My wife has always maintained a sizable savings account, but having extra cash is new to me. Until recently, I had always lived paycheck-to-paycheck, often treading close to a zero dollar balance in my checkbook for months at a time. Now, though, I’ve not only established an emergency account, but set up a couple of targeted accounts as well. (One is for vacations, and the other is for a new car.)
My method works for me, but others have different approaches. In her book Debt-Proof Living, author Mary Hunt suggests a sort of “emergency fund plus“. Often when people struggle with money, she says, it’s not the predictable monthly bills that are the problem. People cannot cope with the unexpected things — not just emergencies (like a severe illness), but irregular expenses like auto maintenance, wedding and birthday gifts, or a new pair of shoes.
To deal with all of life’s surprises, Hunt recommends a Freedom Account. Here’s how it works:
- Determine your irregular, unexpected, and intermittent expenses. Because the past provides a good indication of the future, look at your records for the past year or two. Make a list of your expenses that don’t occur on a monthly basis. Divide them into broad categories and calculate our approximate monthly spending on each.
- Open a second checking account. Most of the tactics we discuss at Get Rich Slowly involve multiple savings accounts. Hunt advocates opening a second checking account to act as a Freedom Account. She further warns that “under no circumstances should you accept overdraft protection, ATM privileges, or a debit card for your Freedom Account”. This account is not for daily use.
- Authorize an automatic deposit. When you open your Freedom Account, instruct the bank to schedule an automatic deposit from an existing account based on the average monthly total of your irregular expenses. Pick a day of the month that works based on your cash flow. For me it’s best to have automatic transactions occur soon after I get paid.
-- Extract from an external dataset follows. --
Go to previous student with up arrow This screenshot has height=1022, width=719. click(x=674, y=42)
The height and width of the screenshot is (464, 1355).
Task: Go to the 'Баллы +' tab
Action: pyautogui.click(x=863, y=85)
- Start a logbook. “As far as the bank is concerned, you have a second checking account,” Hunt writes. “But you are going to treat your new Freedom Account as a collection of sub-accounts.” To do this, take the list of irregular expenses you created earlier and start a page for each category. For example, you might have pages for clothing, vacation, property taxes, and auto maintenance. Each month when the automatic deposit is made into your Freedom Account, you will divide that among the sub-accounts in your logbook. For example, if you transfer $200/month to your Freedom Account, you might manually add $25 to vacation, $25 to clothing, $100 to property taxes, and $50 to auto maintenance.
- Make a deposit every month. “This is going to feel weird in the beginning,” Hunt says. She’s right. It felt strange to me when I began to keep sub-accounts at my credit union, but now it’s second nature. I like having my money divided based on its intended use. With your Freedom Account, you’ll be transferring from your primary checking account to a secondary checking account on a specific date each month. Then you’ll further divide your money by hand in your logbook. It sounds like a lot of work, but it’s really not.
Hunt notes that Freedom Accounts can be a great marital aid. By giving each partner a Freedom Account, both spouses can have their own pool of money to budget independently.
This sounds like a viable alternative to a standard emergency fund. I don’t plan to implement a Freedom Account for myself — I like my current system — but it’s something I would have considered during the three years I was working to pay off my debt.
Addendum: Several readers have noted that Hunt’s method is a little outdated. A modern way to do this would be to open an account at ING Direct. Because ING Direct allows you to create multiple accounts at no cost, you can have one for each of category.